Real-time sounding methods to limit shutdowns of operations

Real-time sounding methods to limit shutdowns of operations
Monday, 7 November, 2016 - 00:00

In the presence of proven structural risks, classic sounding methods offer no alternatives to closure to the public, as a precaution, despite the economic repercussions that entails. However, ongoing real-time tracking via optical cables makes it possible to accurately monitor the risk of spread of any problems and guarantee the continuity of operations.
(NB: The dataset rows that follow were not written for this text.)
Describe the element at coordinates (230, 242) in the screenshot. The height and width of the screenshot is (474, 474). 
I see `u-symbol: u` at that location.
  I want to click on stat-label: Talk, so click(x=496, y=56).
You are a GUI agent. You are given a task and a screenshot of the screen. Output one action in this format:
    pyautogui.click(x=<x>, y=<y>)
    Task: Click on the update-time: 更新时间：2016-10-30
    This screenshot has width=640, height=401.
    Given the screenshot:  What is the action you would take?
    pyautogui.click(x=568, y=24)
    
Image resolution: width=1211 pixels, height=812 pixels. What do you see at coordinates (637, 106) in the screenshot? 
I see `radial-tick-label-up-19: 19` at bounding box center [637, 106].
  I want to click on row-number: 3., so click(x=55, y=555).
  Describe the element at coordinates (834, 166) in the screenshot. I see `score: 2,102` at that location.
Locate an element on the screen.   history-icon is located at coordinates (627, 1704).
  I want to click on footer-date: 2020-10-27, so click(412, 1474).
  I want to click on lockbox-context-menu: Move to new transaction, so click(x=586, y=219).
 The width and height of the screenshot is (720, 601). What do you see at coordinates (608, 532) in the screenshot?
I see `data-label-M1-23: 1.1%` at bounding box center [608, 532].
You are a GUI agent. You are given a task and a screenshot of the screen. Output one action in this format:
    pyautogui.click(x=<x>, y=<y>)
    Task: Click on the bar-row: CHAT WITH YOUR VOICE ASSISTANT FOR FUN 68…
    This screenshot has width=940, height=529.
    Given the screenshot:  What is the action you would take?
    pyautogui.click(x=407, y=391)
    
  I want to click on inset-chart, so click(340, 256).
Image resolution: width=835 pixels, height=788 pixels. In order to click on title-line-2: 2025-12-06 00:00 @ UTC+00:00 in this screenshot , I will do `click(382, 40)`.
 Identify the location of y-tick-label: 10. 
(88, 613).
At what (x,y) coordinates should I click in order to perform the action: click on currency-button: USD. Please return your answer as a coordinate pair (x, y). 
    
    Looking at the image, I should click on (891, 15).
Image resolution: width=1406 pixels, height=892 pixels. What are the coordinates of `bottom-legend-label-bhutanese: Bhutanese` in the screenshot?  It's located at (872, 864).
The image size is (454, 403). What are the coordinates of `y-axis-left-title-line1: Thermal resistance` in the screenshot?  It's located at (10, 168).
Maintaining traffic flows during the bridge's replacement

Whether the Adour Bridge or the Francport Bridge, OSMOS has guaranteed the continuity of operation of multiple structures deemed to be in very poor condition, while a replacement bridge was being built. Thanks to the optical cables installed on the structures and the principle of continuous measurement, multiple parameters can be analyzed to provide managers with the information they need to maintain the flow of traffic until the bridge has been replaced, while ensuring user safety.
 
All structurally significant events, such as a general weakening of part of the structure caused, for example, by oxidation leading to irreversible microdeformation, are recorded and timestamped. 
 
The principle of continuous measuring also enables the recording and timestamping of convoys passing over the bridge and causing significant deformation, the evaluation of the flexibility of structural elements like the deck and how it changes over time, and the verification of the elements' return to their original state after the trucks pass over them.
Finally, continuous measurement allows for analyses of modes of vibration when under 
dynamic stress and of the structure's long-term behavior, making use of the average measurements over pre-defined timeframes (hour, day, week, month or year). Those analyses are then supplemented by a study of the correlations between variations in temperature and deformations, as well as monitoring of how those correlations change over time.
 

A new bridge under OSMOS's supervision

Since June 2016, OSMOS has been monitoring the structural condition of a bridge showing widespread oxidation, whose evolution requires close supervision. 
Measuring 185 meters (607 ft) in length, this bridge has a metal framework with lateral girders in three independent, isostatic spans. Despite several attempts to reinforce its metal frame, it displays a state of widespread oxidation, particularly in the lower part of the deck, covering half of the pier side of the right bank span.
 
Leveling measurements taken between February and December 2015 revealed several instances of vertical displacement of around 6 mm in the middle of the span, on the upstream side and 2 mm in the middle of the span on the downstream side. In response to this finding, the structure's managers wanted to set up a monitoring system to more accurately quantify the displacement.
 
To be able to determine the changes in the deck's lateral girders at any time and detect any harmful phenomena, OSMOS proposed a continuous monitoring system that measures and records deformations in the lateral girders, with a high capture frequency (50 Hz to 100 Hz).
The system comprises a series of deformation sensors synchronized to a smart data capture terminal, allowing real-time data to be viewed remotely. 
 
OSMOS's engineers determined that a series of optical cables could be installed in the middle of each span to accurately identify the general flexural behavior of the girders. As a result, each of the six girders was equipped with a longitudinal optical cable attached to the lower chord and two additional optical cables attached to the bottom chord of the two girders deemed to be the most critical. 
Synchronization between the optical cables on the top and bottom chords accurately transmits the height of the girder's neutral axis and, consequently, makes it possible to identify any abnormal drift with greater certainty. Temperature sensors round out the system, one in the bottom chord and the other on the top chord of the middle span, quantifying both overall variations in temperature and the thermal gradient in the deck.
 

Mathematical tools for better knowledge of structures

Understanding the structure's behavioral based on its use or stresses, and extending its lifespan by adjusting its operating conditions: OSMOS offers its clients unique services, the fruit of advanced expertise in the field of structural monitoring, particularly for bridges. 
 
Based on the observed deformations (due to tension and compression), as well as their magnitude, events' impacts on the structure can be tracked, their irreversibility can be studied, and weighing/counting modules can be put in place to improve knowledge related to the structures' operation. 
 
Other, more complex mathematical methods are used to study the mechanical behavior of the structures. The coefficient of thermal expansion method aims, for example, to isolate the thermal component (linked to temperature variations) from the mechanical influence. A tendency can be derived from this (with a margin of error), representing the mechanical effects exercised on the structure. Conversely, another method consists of using the strong correlation between deformations and temperature variations to detect anomalies. In concrete terms, after a learning period that entails observing the structure's normal behavior, it is possible to use statistical data to check the structure's behavior and detect any anomalies. 
 
 
For its part, the fatigue projection method consists of studying structural responses (fatigue) to a periodic number of events repeated over a very long period of time.
 
An analysis of statistical events enables a study, using all of the mathematical methods previously described, of the behavior of structures subjected to dynamic stress, as is the case of bridges. This method entails observing the intercorrelations between the different variables of dynamic events.